Wut oder Enttäuschung ihr gegenüber empfindet er nicht, sagt Kim Sperling. Vielleicht ist es am ehesten Neugier. Und der Wunsch, das "Loch in der eigenen Biografie" - wie er es nennt - zu füllen. "Wenn man als Adoptierter aufwächst, stellt man irgendwann fest, dass man Zeit seines Lebens niemanden gesehen oder gekannt hat, der so aussieht wie man selbst und der mit einem verwandt ist." Wie es ist, die Ähnlichkeit im Gesicht eines anderen Menschen zu sehen und sich wiederzuerkennen, diese Erfahrung hat Kim Sperling mittlerweile selbst machen können: Als Vater. "Zum ersten Mal habe ich das mit meinen eigenen Kindern erlebt."
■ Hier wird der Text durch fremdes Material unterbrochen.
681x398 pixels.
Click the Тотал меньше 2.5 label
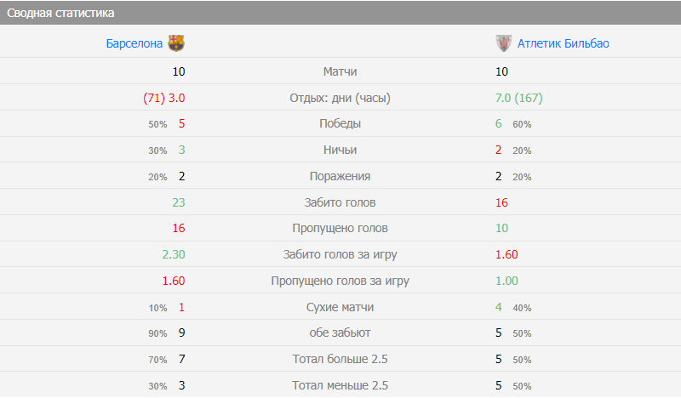click(x=341, y=385)
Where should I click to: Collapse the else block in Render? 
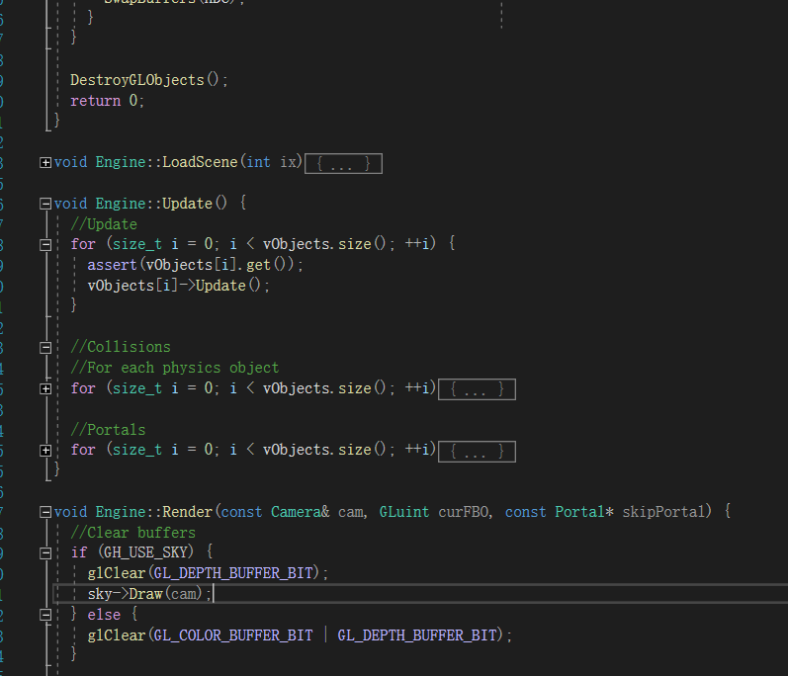(x=45, y=615)
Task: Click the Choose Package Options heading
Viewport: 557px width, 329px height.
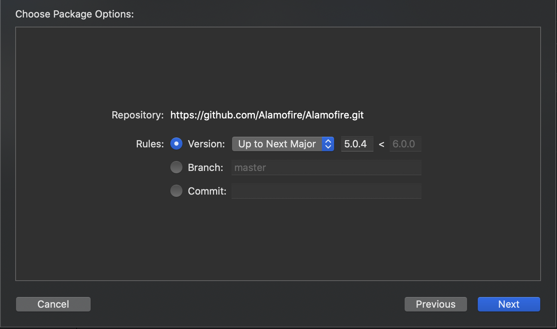Action: click(75, 14)
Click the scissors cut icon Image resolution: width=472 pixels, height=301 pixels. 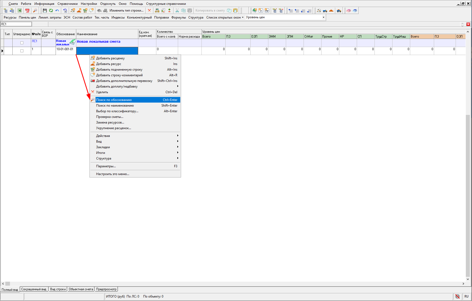click(177, 10)
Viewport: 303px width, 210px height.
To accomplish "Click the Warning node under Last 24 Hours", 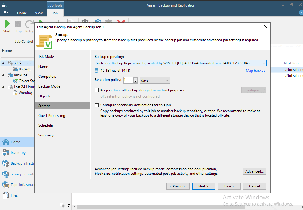I will (25, 93).
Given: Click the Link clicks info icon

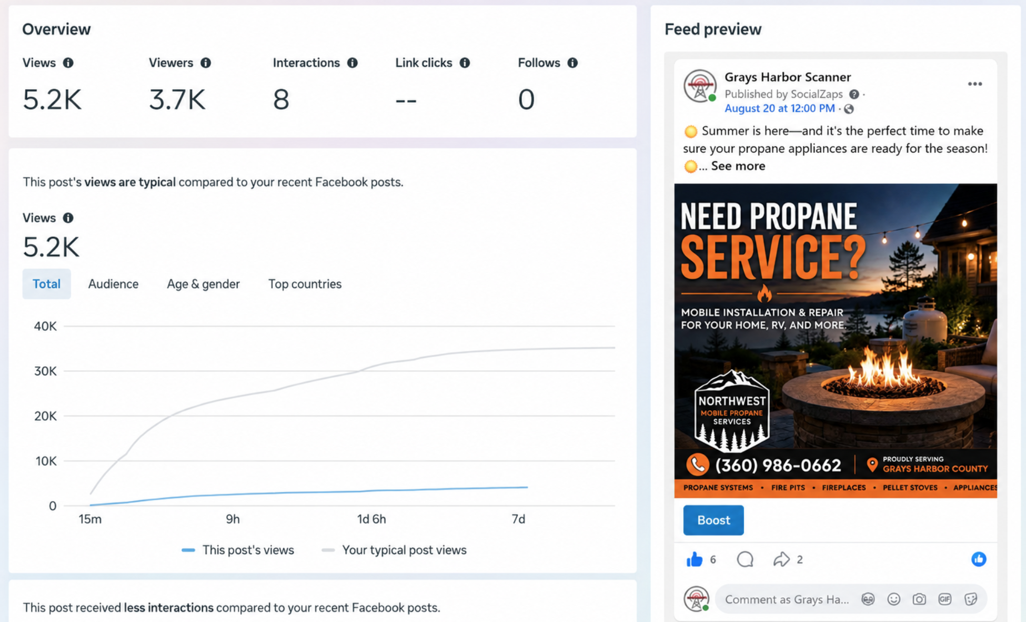Looking at the screenshot, I should point(465,63).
Die Frage, ob er Deutscher oder Koreaner ist, kann Kim Sperling mittlerweile nicht mehr eindeutig beantworten. "Ich würde in vielen Punkten sagen, dass ich Koreaner oder beides bin." Durch die Tatsache, dass er mit einer koreanischen Frau verheiratet ist, spielt sich sein Leben auch im Alltag immer wieder zwischen zwei Welten ab. Korea, sagt er, sei ein Teil von ihm geworden, der nicht mehr wegzudenken ist. "Und ich glaube, das ist auch ganz gut so."